Now that’s just one example. There are tonnes of others. In the travel industry, there is the whole phenomenon of quick travel and package trips. In my view, that’s one of the worst ways to see a country or a city and also to approach travel in general. It only works for those for whom visiting places is more of a tick mark than an experience. I recently met someone who went on a package trip to ten countries in fifteen days, and when he was showing me the photographs of his trip on his phone, even he could barely decipher one place from the other. In many of the big cities, people are accustomed to rush out of bed in the morning, rush through their morning chores and breakfast, rush to work, rush through their workday, rush back home in the evening, rush to the gym if they’re lucky, rush through their workout and get back home to rush to bed. This rushing mindset and lifestyle is the opposite of enjoying life. I also see a lot of people wanting to get rich fast and retire fast, as if work life is a horrible dungeon to quickly escape from.
The real solutions lie in slowing down. As you start imbibing this idea of living a slow and relaxed life, do it slowly. Don’t rush into the idea of slowing down. Start by doing one activity every day slowly. Maybe have your coffee tomorrow morning slowly. Very slowly. Make sure you really enjoy every sip of it. Once you’ve done that, don’t be in a hurry to add two activities the next day. Stick with a slow morning coffee every day for a month. If you catch yourself naturally doing a few other things slowly during the month, then good for you.
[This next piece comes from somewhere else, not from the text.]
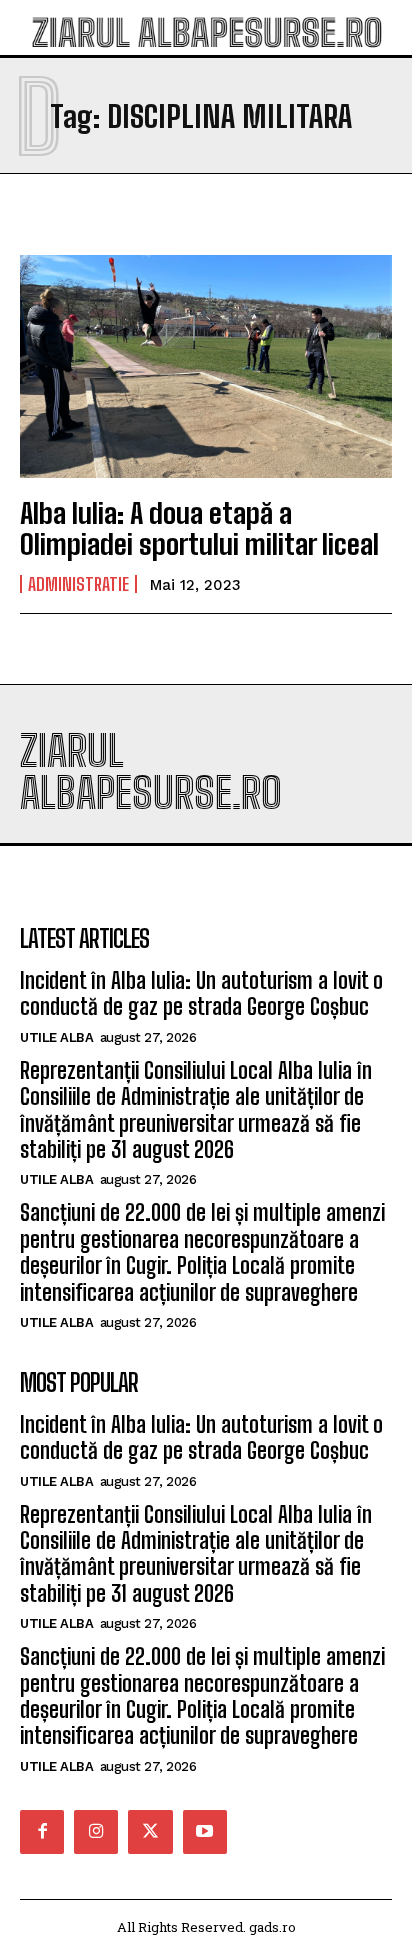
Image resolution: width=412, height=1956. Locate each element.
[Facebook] (42, 1832)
But don’t push it. After a month, add another activity. Maybe you can take a slow walk around your block after dinner or read a book slowly before going to bed. Do this for a month and then add one more activity. If you do this, you’ll begin to notice that you’re also learning to give yourself time in other areas of life. If you want to go on a diet, don’t change your entire diet overnight. Start with one small change. If you eat four slices of bread, two fried eggs and some butter and jam every morning, then just start by reducing the quantity of butter to half of what you normally eat. Then you can reduce two fried eggs to two boiled eggs. Then keep progressively changing things till you reach your ideal diet.
This is what the ‘Slow Is Better Than Fast’ philosophy is all about. If you were reading this and thinking that one month is too long of a time or one activity a day is too less of a change, then you are exactly the kind of person who might need this approach the most. Life is not meant to be a speed test; it’s meant to be a slow and ornate experience of our existence.